Unable to conform to official prescriptiveness, Babel’s publications grew fewer and fewer. He was charged with “silence”--the sin of Soviet unproductivity--and was denied the privilege of traveling abroad. His last journey to Paris occurred in 1935, when Andre Malraux intervened with the Soviet authorities to urge Babel’s attendance at a Communist-sponsored International Congress of Writers for the Defense of Culture and Peace--after which Babel never again met with his wife and daughter. Later that year, back in Moscow, he set up a second household with Antonina Pirozhkova, with whom he fathered a second daughter; through an earlier liaison, he was already the father of a son. But if Babel’s personal life was unpredictable, disorganized, and rash, his art was otherwise. He wrested his sentences out of a purifying immediacy. Like Pushkin, he said, he was in pursuit of “precision and brevity.” His most pointed comment on literary style appears in “Guy de Maupassant,” a cunning seriocomic sexual fable fixed on the weight and trajectory of language itself. The success of a phrase, the young narrator instructs, “rests in a crux that is barely discernible. One’s fingertips must grasp the key, gently warming it. And then the key must be turned once, not twice.” But even this is not the crux. The crux (Babel’s severest literary dictum) is here: “No iron spike can pierce a human heart as icily as a period in the right place.”

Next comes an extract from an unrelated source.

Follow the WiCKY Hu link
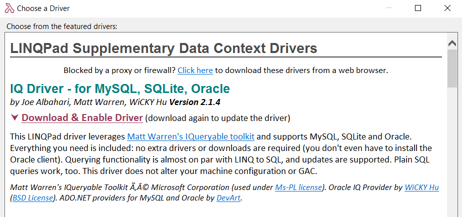(422, 187)
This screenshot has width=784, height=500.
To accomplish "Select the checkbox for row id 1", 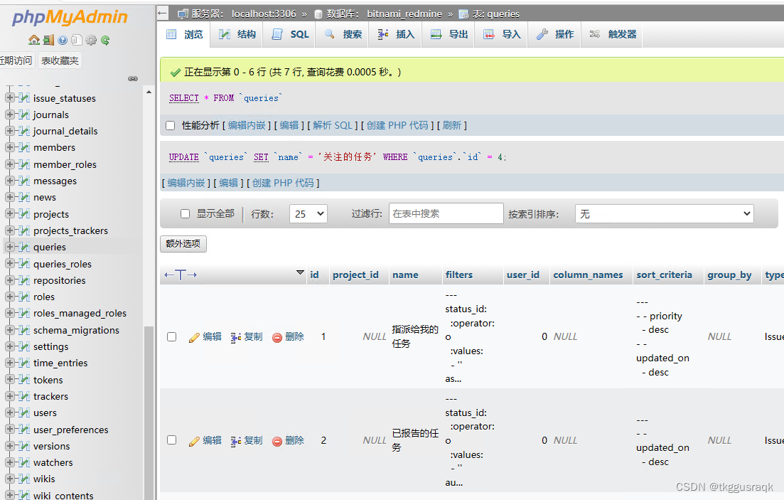I will (171, 336).
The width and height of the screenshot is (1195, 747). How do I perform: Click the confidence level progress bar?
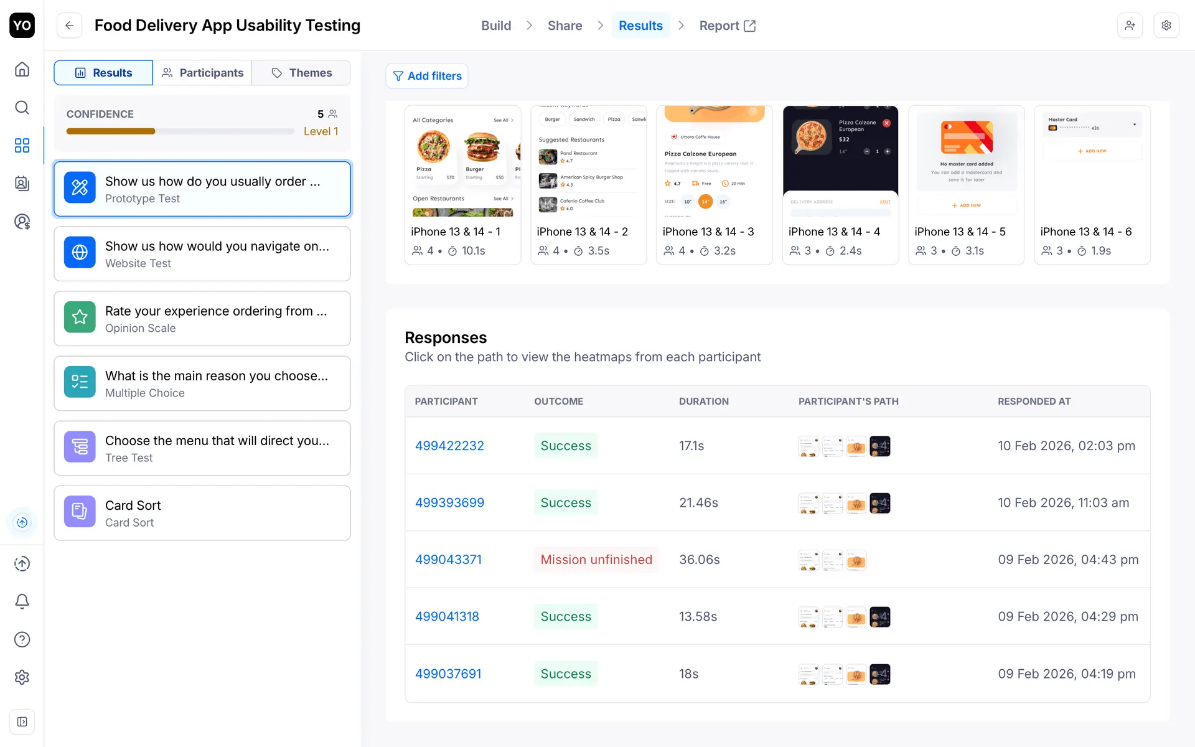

A writer’s credo, and Babel’s most intimate confession. Stand in awe of it, yes--but remember also that this same master of the white bone of truth, this artist of the delicately turned key, was once a shameless propagandist for the Revolution, capable of rabid exhortations: “Beat them, Red Fighters, clobber them to death, if it is the last thing you do! Right away! This minute! Now!” “Slaughter them, Red Army fighters!, Stamp harder on the rising lids of their rancid coffins!” While it is a truism that every utopia contains the seeds of dystopia, Babel, after all, was granted skepticism almost from the start. Out of skepticism came disillusionment; out of disillusionment, revulsion. And in the end, as the tragic trope has it, the Revolution devoured its child.

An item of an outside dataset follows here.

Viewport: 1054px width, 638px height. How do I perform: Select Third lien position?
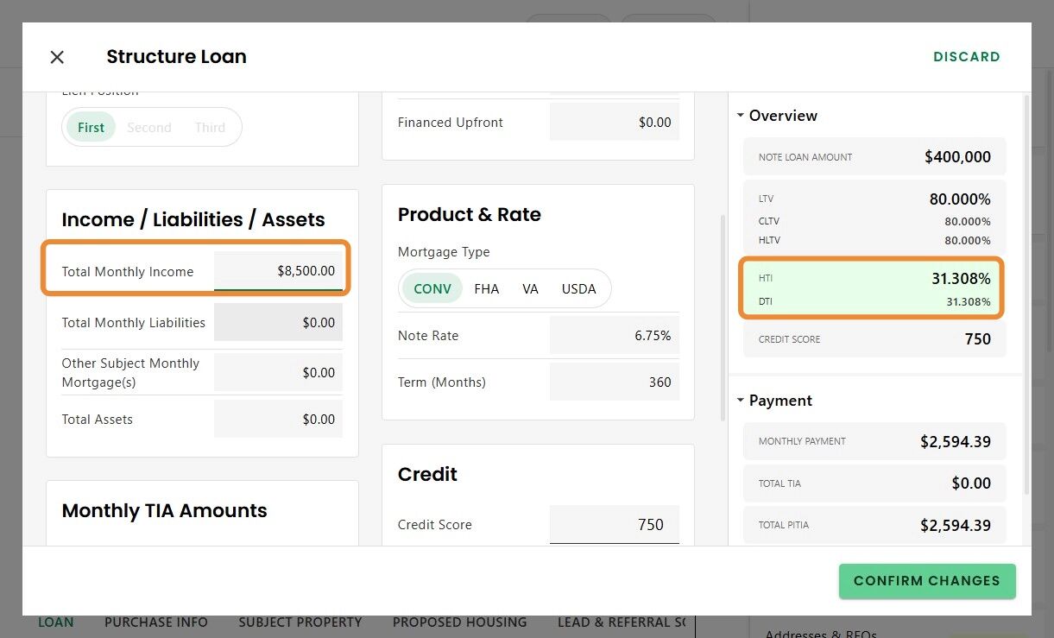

Babel’s art served as a way station to the devouring. He was devoured because he would not, could not, accommodate to falsehood; because he saw and he saw, with an eye as merciless as a klieg light; and because, like Kafka, he surrendered his stories to voices and passions tremulous with the unforeseen. If we wish to complete, and transmit, the literary configuration of the 20th century--the image that will enduringly stain history’s retina--now is the time (it is past time) to set Babel beside Kafka. Between them, they leave no nerve unshaken.